Nikola Simić (Никола Симић; 2 December 1897 – 22 December 1969) was a Serbian football player and manager. He was one of the first "stars" of the first generation of Serbian footballers and played over 100 official matches for BSK. He was the coach of the Yugoslavia national team in 1936.

==Biography==
Born in Belgrade, he studied in the School of Theology at Bogoslovija. In 1911 he joined the youth team of BSK and later debuted for the first team. In the winter of 1915–16, during World War I he left Serbia in the Serbian army's retreat through Albania. He moved to France where he continued his studies and played in OGC Nice, Monaco, Marseille, Grenoble, Lyon and Toulouse. He also played half season with Oxford in England.

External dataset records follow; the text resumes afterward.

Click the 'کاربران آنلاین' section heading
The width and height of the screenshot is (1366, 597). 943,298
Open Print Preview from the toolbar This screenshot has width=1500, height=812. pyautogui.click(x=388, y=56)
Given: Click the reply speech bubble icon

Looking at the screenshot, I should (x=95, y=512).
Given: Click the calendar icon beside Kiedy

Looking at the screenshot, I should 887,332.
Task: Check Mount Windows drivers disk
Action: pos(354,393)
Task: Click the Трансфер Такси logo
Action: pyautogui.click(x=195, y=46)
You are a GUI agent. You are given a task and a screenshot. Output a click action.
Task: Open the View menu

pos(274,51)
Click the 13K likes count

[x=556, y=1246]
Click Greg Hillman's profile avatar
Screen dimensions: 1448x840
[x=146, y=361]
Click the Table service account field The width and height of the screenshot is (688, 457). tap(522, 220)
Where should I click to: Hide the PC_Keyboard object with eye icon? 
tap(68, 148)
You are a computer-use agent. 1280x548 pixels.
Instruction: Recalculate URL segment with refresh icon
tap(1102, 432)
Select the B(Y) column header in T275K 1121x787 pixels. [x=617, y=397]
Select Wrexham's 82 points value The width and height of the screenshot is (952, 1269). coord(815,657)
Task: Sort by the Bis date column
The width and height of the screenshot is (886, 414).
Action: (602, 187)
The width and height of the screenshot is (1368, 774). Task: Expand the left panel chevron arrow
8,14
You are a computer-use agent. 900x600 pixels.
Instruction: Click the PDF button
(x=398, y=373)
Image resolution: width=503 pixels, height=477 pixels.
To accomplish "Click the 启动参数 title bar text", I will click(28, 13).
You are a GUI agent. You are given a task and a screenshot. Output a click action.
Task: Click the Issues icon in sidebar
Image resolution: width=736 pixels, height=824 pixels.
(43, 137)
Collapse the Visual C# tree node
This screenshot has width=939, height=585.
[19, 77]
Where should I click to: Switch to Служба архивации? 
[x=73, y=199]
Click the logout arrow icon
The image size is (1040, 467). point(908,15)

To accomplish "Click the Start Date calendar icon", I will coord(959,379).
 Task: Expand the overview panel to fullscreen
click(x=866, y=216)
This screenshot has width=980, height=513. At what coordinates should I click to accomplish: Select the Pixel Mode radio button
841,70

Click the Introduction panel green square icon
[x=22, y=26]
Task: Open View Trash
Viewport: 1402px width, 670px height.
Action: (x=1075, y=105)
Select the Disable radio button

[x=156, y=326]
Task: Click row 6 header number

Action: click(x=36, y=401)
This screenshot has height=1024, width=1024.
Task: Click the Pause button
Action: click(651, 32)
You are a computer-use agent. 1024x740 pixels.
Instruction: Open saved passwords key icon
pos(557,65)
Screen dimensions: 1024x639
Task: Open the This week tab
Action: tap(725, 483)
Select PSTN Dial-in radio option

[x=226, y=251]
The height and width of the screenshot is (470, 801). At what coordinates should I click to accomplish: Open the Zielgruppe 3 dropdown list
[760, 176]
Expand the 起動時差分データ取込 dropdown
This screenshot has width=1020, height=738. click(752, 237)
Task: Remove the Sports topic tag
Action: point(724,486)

At the end of the war, he returned to Belgrade, now the capital of the Kingdom of Serbs, Croats and Slovenes (renamed to Yugoslavia in 1929) and rejoined his former team BSK in 1919. He became one of the best players of the Blues, known for his excellent technical skills, and even became team captain. After retiring in 1925, for many years he was member of the club direction.

He played 10 matches for the Belgrade Football Subassociation team, and he was part of the first Yugoslavia national team squad which was gathered to play in the 1920 Summer Olympics having played the second match against Egypt on 2 September 1920.

After retiring he was in charge of the football sectioned od BSK in three periods: 1926–1932, 1933–1936 and 1941–1942. He was also the coach of the Belgrade Football Subassociation team, and in 1936 for a short period he was the main coach of the Yugoslavia national team.